Until Victory Always: A Memoir
- First edition
- Author: Jim McGuinness
- Language: English
- Subject: The autobiography of football manager Jim McGuinness
- Genre: Autobiography
- Publisher: Gill
- Publication date: 23 October 2015
- Publication place: Ireland
- Media type: Print (hardcover)
- Pages: 304
- ISBN: 9780717169375

= Until Victory Always =

2015 autobiography by Jim McGuinness

Until Victory Always: A Memoir is the title of the 2015 autobiography of Gaelic football manager Jim McGuinness. It chronicles McGuinness's life, his time as a player and his time in charge of the county under-21s and, subsequently, his four-year spell in charge of the seniors.

==Content==
McGuinness described his arrival to take charge of the under-21 team that would later contest the final of the 2010 All-Ireland Under-21 Football Championship: "I held up a photograph of the Cork U21 team that had won the All-Ireland and told the players that this is who we are going to be. James Carroll gave a laugh. He wasn't being respectful, it just sounded outlandish to him. It sounded daft to them all. And I lit up, not at James but at the mentality".

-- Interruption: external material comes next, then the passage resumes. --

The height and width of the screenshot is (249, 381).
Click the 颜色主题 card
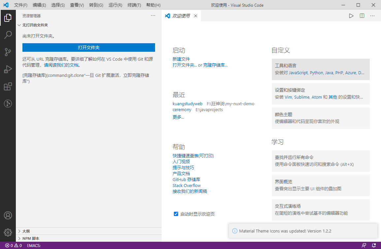click(320, 118)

McGuinness also chronicled his four-year spell in charge of the senior team, which he led to three Ulster Senior Football Championships and the All-Ireland Senior Football Championship. One of the players whose performances greatly improved under McGuinness was Ryan Bradley: As McGuinness described it in the book: "Ryan ran the roads seven days a week. He went out running when every muscle in his body was screaming for rest. Usually he put up eight or ten kilometres in the morning so he could burn fat. And he went from fifteen and a half stone to thirteen stone six".

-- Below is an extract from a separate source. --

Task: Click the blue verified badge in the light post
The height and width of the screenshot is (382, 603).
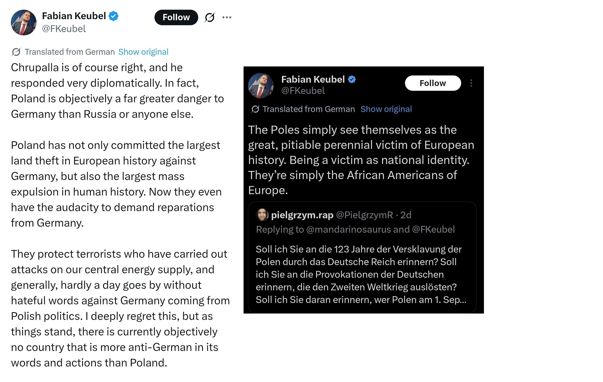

McGuinness cited his assistant Rory Gallagher as being to blame for Donegal's early exit from the 2013 Championship. He mentioned in particular an interview Gallagher gave to a newspaper three days before the 2013 All-Ireland Senior Football Championship quarter-final defeat to Mayo, in which Gallagher claimed Mayo and Monaghan were in "collusion" against Donegal. McGuinness wrote: "This could only serve to provoke Mayo - and they were still smarting from the previous year's All-Ireland final. He tried to tell me afterwards that the conversation had been off the record. I found that hard to believe, so I spoke to the journalist involved and he refuted the claim. I couldn't figure what Rory's thinking was". Gallagher parted ways with McGuinness following this defeat. According to Until Victory Always (published in 2015), McGuinness had not spoken to Gallagher since that game.

==Publication==
The book's title and other details were revealed in June 2015, with a release date of 23 October also announced.

Until Victory Always was released in October 2015. McGuinness launched it in his native Glenties on 29 October 2015. Then, on the following night, gave a televised interview to The Late Late Show to promote the book.

==Reception==
Rory Gallagher, who succeeded McGuinness as manager and was in charge of the county at the time of the book's publication, disputed McGuinness's account of the disagreement that led to Gallagher's departure as his assistant in 2013. Donegal manager Gallagher released a statement addressing the issue.

Until Victory Always won the 2015 Sports Book of the Year at the Irish Book Awards.